Mitochondria-Targeted NIR-II Organic Probes for Imaging–Guided Photodynamic Therapy

Abstract

Fluorescence imaging–guided photodynamic therapy (PDT) is a compelling modality for precision cancer treatment, yet most organic photosensitizers emitting in the visible or first near-infrared (NIR-I) region suffer from limited penetration, strong photon scattering, and high tissue autofluorescence. Organic fluorophores with second near-infrared emission (NIR-II, >1000 nm) mitigate these constraints, enabling deeper imaging, improved spatial resolution, and higher signal-to-background ratios for for accurate tumor delineation, real-time therapeutic guidance and longitudinal monitoring of PDT responses.
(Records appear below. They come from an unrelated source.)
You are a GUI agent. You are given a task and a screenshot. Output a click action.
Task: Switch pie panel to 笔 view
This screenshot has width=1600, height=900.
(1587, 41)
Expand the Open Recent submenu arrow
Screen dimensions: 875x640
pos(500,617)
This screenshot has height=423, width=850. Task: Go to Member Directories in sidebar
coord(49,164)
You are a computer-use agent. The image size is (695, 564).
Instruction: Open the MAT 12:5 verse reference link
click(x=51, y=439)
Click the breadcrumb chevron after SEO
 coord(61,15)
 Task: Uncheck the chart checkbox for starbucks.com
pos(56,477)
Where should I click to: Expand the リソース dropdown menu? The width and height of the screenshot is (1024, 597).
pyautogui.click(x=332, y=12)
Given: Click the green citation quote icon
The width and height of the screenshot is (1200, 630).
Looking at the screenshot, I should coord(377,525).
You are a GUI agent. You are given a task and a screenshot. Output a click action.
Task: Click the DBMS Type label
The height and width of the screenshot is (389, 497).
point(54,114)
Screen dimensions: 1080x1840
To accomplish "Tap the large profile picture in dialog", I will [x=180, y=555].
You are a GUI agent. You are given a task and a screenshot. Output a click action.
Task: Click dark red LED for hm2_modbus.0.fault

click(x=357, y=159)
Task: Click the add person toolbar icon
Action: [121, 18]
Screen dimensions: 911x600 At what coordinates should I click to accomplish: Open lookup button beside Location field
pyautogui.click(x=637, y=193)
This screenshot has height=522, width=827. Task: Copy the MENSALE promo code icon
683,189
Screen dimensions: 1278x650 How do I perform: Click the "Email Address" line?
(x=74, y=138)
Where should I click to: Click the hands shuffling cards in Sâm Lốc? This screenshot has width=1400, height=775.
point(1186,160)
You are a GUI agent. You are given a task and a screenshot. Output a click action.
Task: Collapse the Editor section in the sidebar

Subcellular targeting further affects PDT efficacy and mechanism. Mitochondria are particularly attractive targets because they govern redox homeostasis and bioenergetics and function as central hubs for programmed cell death (PCD). Mitochondria-localized photosensitizers (PSs) generate reactive oxgen species (ROS) adjacent to cardiolipin-rich membranes and respiratory chain complexes, amplifying phototoxicity while reducing off-target oxidation. Consequently, mitochondria-targeted NIR-II fluorophores provide an integrated phototheranostic framework that couples high-contrast deep-tissue imaging with spatially confined PDT to modulate apoptosis, pyroptosis, ferroptosis, autophagy/mitophagy-associated death, and necroptosis. In this review, we summarize recent advances in mitochondria-targeted organic NIR-II fluorophores for PDT, highlighting photophysical principles and molecular design strategies. We also emphasize how mitochondria-localized NIR-II PDT enables programmable regulation of cell death pathways and enhances antitumor immune responses, thereby offering new opportunities to overcome therapeutic resistance and advance precision photomedicine.